Although nearly both blind and deaf, Rebecca Alexander is an inspiration to us all. She is an author, psychotherapist, group fitness instructor, disability rights advocate, and extreme athlete.

Rebecca Alexander was born and raised in the San Francisco Bay Area. She currently resides in New York City where she has a thriving private psychotherapy practice. Her brother is NBC Chief White House correspondent Peter Alexander.

A patient of UCSF ophthalmologist, Jacque Duncan, MD, Rebecca was born with Usher syndrome type 3A, a rare genetic disorder which has caused progressive loss of both her sight and hearing since she was a teenager. Despite these unfathomable challenges, Rebecca maintains her drive for life, rising above and beyond every challenge she faces.

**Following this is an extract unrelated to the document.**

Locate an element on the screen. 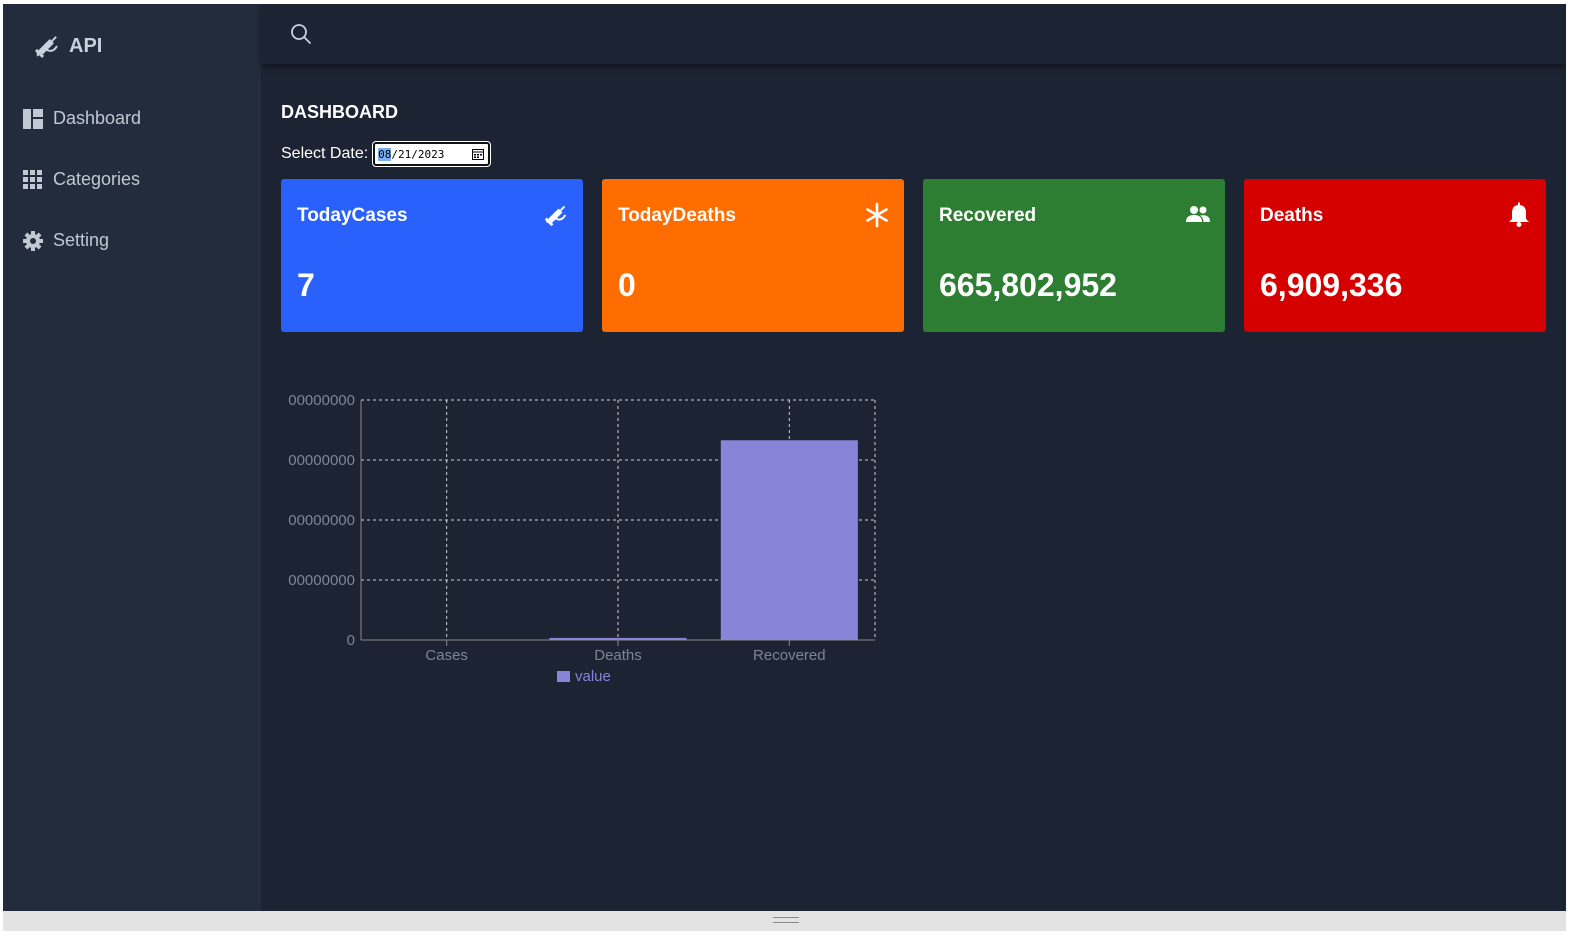 Image resolution: width=1579 pixels, height=938 pixels. bell-icon is located at coordinates (1519, 214).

In 1996, young Rebecca was selected to be an Olympic torchbearer in the nationwide relay prior to the Atlanta Games because of her ability to face adversity with grace and courage. Since then, her extraordinary accomplishments have included summiting Mt. Kilimanjaro, participating in the 600-mile San Francisco to Los Angeles AIDS Lifecycle ride, swimming from Alcatraz to shore in the San Francisco Bay for That Man May See’s Swim for Sight, skydiving, bungee jumping, and regularly competing in events for extreme athletes.

Sharing her story to help others face their own challenges, Rebecca presented for TEDx Cape May What’s the Story? She has been widely featured on such shows as The Today Show, NBC Nightly News, Morning Joe, The Dr. Oz Show, ABC News, NBC News, and PBS Radio. She has also been featured in The New York Times, The Boston Globe, The Boston Herald, The New York Post, USA Today, Huffington Post, Fitness, Shape, Women’s Health, Marie Claire, and Cosmopolitan.

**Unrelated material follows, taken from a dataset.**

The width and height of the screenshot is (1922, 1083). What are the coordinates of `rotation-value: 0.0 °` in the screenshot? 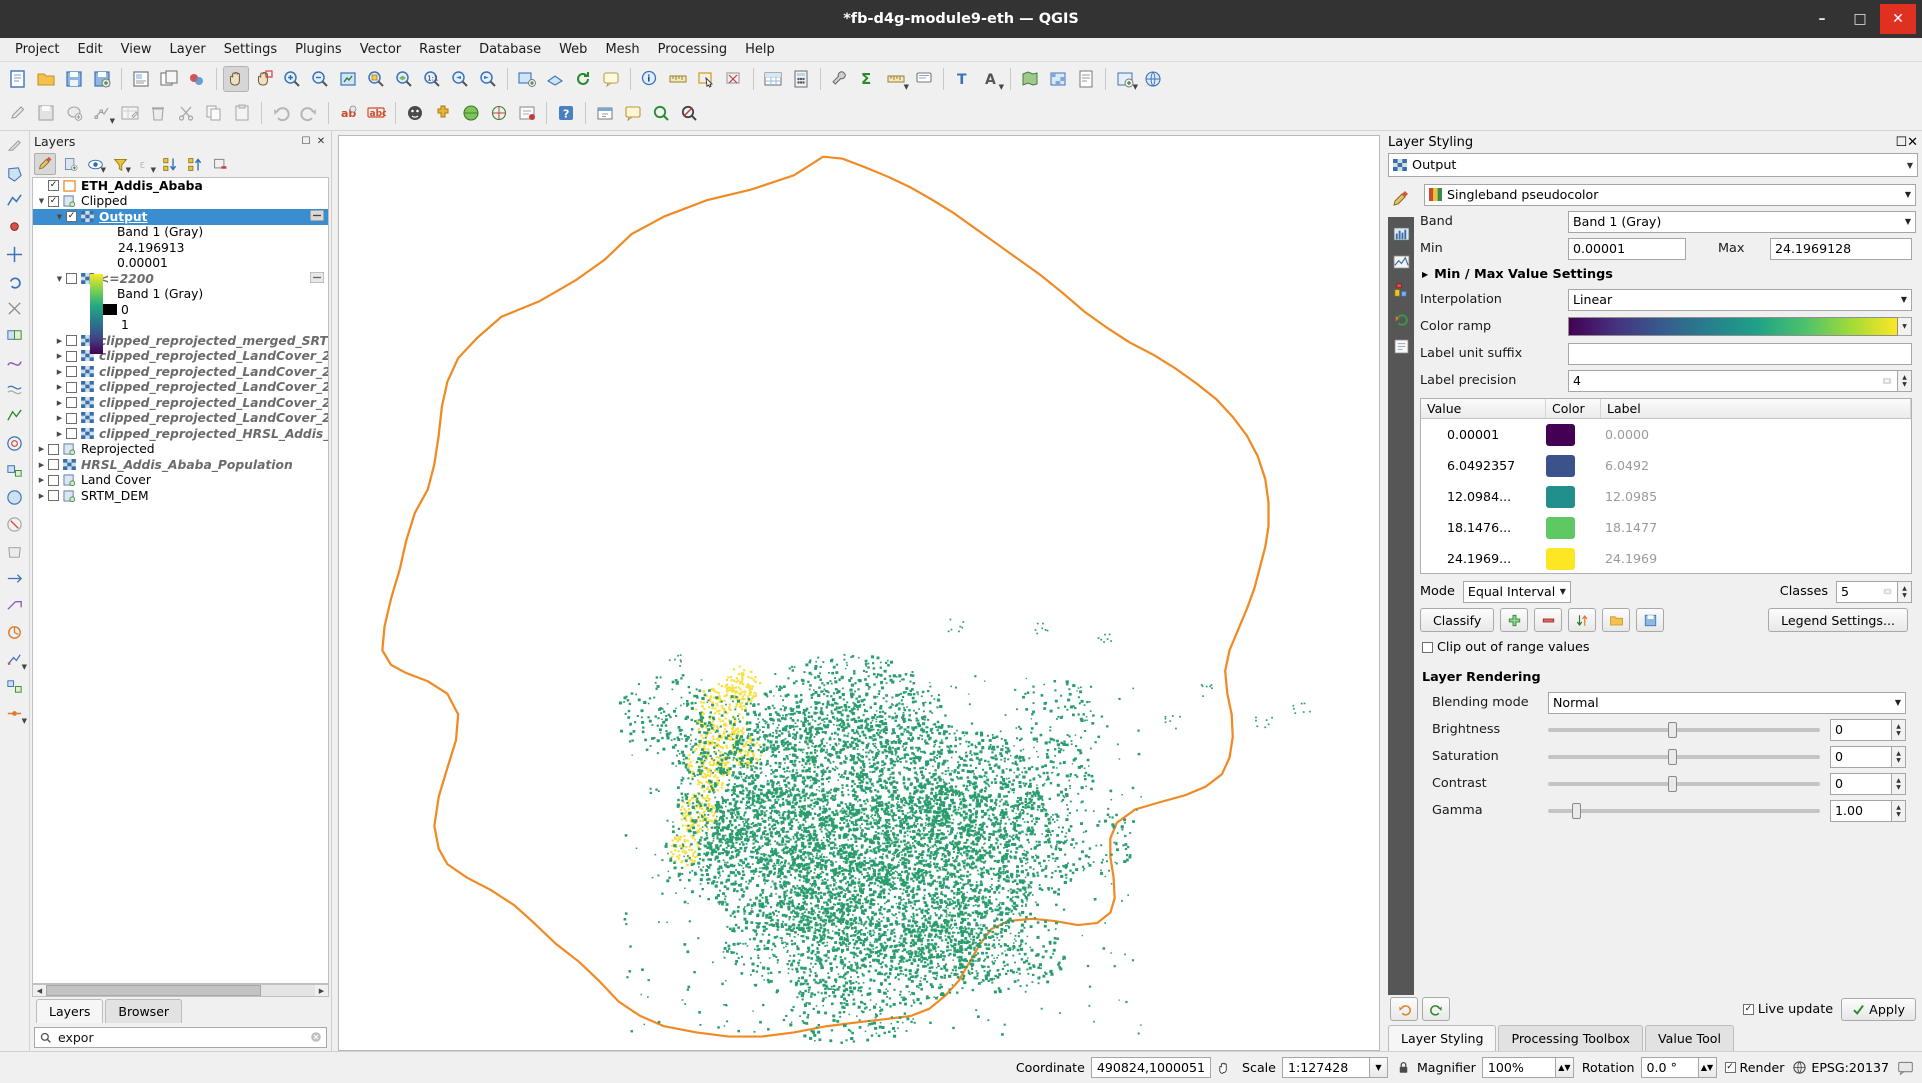 It's located at (1670, 1068).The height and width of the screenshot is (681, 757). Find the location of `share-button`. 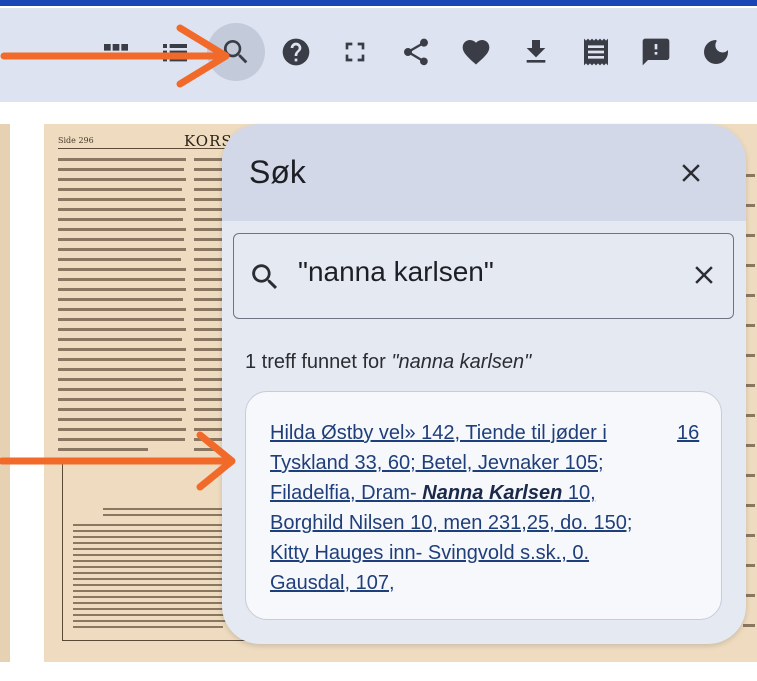

share-button is located at coordinates (416, 52).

Her book, Not Fade Away: A Memoir of Senses Lost and Found, tells the 42-year-old author’s story of courage and motivation from starting to lose sight and hearing as a child, to a shattering fall from a window at 18, to her triumph over these physical, psychological, and philosophical obstacles. Her inspiring story is now the subject of a forthcoming Netflix feature film from Annapurna Pictures, produced by John Krasinski and David O. Russell.

Over the years, Rebecca has won a number of awards, including a Helen Keller Achievement Award from the American Foundation for the Blind, the Foundation Fighting Blindness Hope and Spirit Award, and the Future Visions Foundation’s Luminary Award to name a few.